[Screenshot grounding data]
--*--

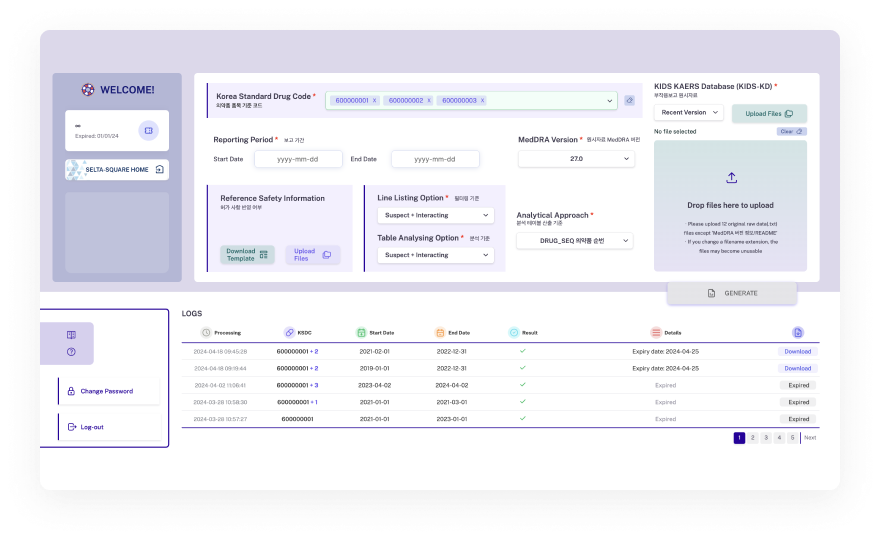Open the Line Listing Option dropdown
This screenshot has height=540, width=880.
click(436, 215)
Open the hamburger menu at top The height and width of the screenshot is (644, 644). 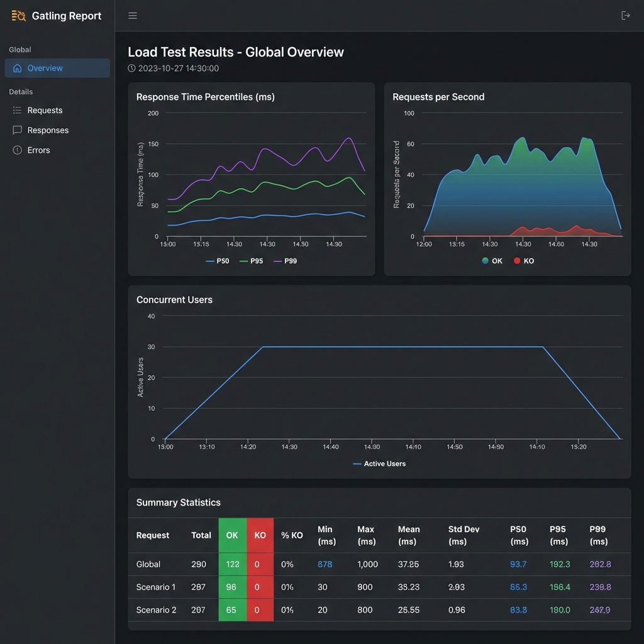pyautogui.click(x=133, y=16)
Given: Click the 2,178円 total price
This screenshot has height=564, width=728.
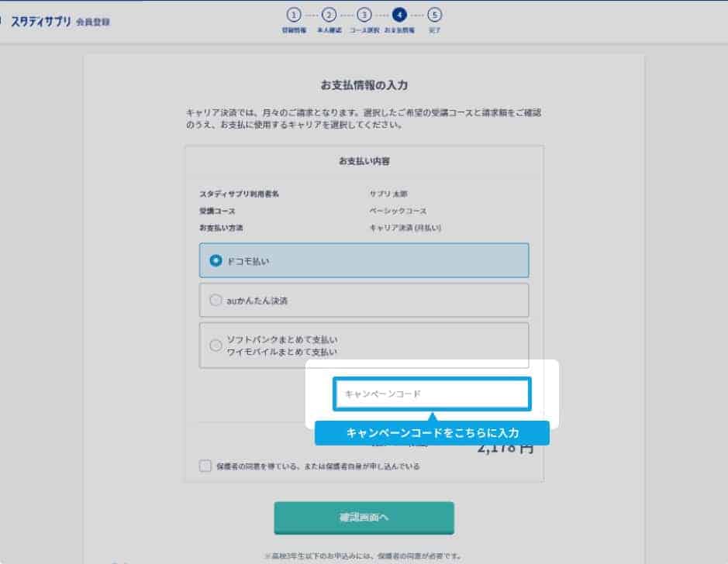Looking at the screenshot, I should pyautogui.click(x=505, y=449).
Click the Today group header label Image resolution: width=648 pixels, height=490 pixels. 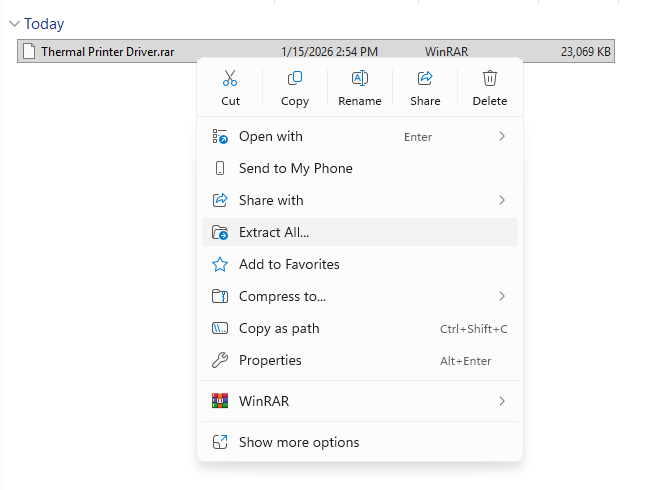click(44, 24)
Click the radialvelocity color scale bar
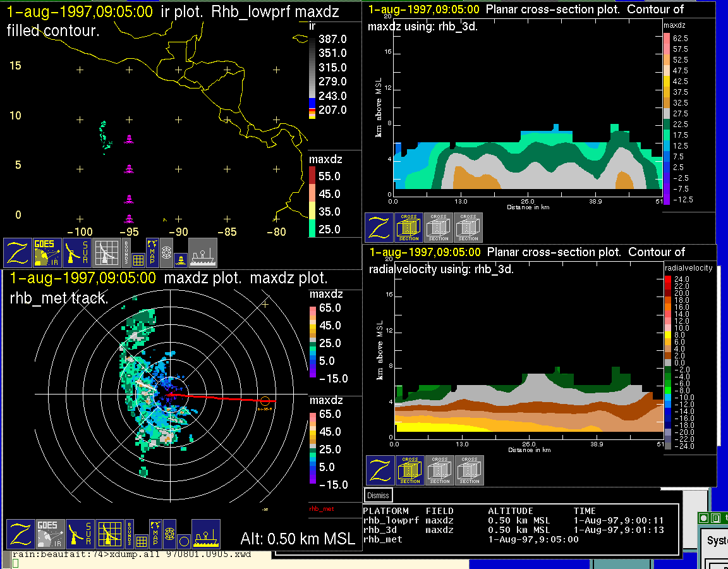The width and height of the screenshot is (728, 569). 668,362
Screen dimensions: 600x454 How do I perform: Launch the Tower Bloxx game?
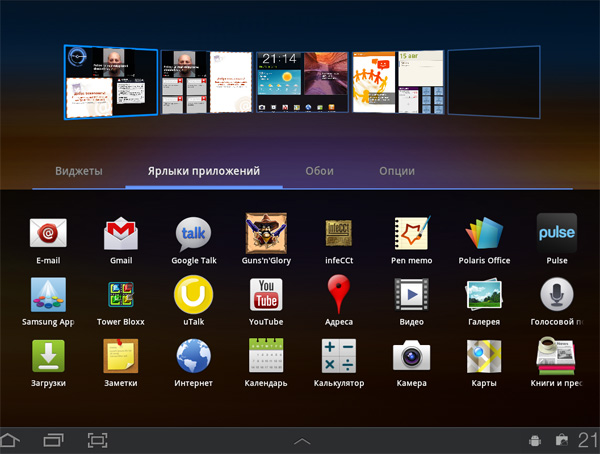(x=121, y=296)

--*--

## What you should do
Your reply should consist only of the lines running from the line with "Click the radialvelocity color scale bar" to the end of the entries, both included, copied exactly and without any pictures.

## Answer box
Click the radialvelocity color scale bar
The width and height of the screenshot is (728, 569). 668,362
Screen dimensions: 600x454 How do I perform: Launch the Tower Bloxx game?
(x=121, y=296)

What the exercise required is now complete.